──────── Records provided

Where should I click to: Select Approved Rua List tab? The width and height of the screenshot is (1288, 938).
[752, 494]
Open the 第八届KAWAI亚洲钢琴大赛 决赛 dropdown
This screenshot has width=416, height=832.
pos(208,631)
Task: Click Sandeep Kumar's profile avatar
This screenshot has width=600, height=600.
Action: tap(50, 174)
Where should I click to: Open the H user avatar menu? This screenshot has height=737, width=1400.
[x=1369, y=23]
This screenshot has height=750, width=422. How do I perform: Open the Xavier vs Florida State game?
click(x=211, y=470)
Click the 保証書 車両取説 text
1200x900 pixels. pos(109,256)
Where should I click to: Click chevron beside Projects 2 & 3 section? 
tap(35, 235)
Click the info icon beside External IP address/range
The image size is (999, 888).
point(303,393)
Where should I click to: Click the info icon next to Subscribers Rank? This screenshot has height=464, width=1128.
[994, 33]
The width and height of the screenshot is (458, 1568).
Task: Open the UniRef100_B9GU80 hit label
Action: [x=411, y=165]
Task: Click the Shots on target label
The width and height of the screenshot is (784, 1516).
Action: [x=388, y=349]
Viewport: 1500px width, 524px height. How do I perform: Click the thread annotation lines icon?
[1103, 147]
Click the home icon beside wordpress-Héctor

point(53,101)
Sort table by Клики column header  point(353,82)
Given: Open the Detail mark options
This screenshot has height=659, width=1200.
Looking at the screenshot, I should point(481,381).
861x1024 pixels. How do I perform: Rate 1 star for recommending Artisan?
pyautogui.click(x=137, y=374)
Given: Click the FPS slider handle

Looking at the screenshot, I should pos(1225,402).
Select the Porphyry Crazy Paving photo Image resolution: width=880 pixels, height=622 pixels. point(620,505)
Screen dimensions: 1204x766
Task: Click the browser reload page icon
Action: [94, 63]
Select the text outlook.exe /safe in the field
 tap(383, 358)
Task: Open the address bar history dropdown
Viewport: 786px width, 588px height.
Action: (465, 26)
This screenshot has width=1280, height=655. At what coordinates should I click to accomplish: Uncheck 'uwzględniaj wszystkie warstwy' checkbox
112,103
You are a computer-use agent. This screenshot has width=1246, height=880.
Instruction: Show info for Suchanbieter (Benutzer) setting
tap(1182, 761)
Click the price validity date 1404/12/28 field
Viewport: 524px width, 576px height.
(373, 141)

────────────────

■ **Exercise**: In the entries above, find each line with the word "dropdown" and show it.

■ **Result for this exercise**:
Open the 第八届KAWAI亚洲钢琴大赛 决赛 dropdown
Task: Open the address bar history dropdown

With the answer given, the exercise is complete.